TO BE DONE:
Can you reproduce, word for word, the lines of the records that start with the line containing "Task: Click line number 5 in gutter" and run through the line containing "pos(602,88)", with both of those lines included?
*** AVAILABLE RECORDS
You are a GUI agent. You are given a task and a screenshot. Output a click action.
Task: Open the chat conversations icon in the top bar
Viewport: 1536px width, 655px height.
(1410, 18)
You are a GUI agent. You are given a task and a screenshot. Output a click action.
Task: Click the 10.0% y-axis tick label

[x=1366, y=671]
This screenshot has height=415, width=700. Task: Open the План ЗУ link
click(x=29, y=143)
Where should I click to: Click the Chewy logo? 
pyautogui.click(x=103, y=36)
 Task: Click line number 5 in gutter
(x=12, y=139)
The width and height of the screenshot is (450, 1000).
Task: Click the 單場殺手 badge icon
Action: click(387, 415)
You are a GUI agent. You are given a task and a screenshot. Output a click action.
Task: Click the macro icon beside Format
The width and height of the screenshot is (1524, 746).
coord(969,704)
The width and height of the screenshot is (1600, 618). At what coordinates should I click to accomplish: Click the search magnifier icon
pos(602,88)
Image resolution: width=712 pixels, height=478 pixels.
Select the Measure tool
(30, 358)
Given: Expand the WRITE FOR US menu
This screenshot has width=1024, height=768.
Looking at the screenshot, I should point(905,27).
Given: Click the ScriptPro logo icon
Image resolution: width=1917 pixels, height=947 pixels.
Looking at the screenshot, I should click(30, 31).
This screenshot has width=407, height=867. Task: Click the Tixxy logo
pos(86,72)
******
THE RESULT:
 Task: Click line number 5 in gutter
(x=12, y=139)
The width and height of the screenshot is (450, 1000).
Task: Click the 單場殺手 badge icon
Action: click(387, 415)
You are a GUI agent. You are given a task and a screenshot. Output a click action.
Task: Click the macro icon beside Format
The width and height of the screenshot is (1524, 746).
coord(969,704)
The width and height of the screenshot is (1600, 618). At what coordinates should I click to accomplish: Click the search magnifier icon
pos(602,88)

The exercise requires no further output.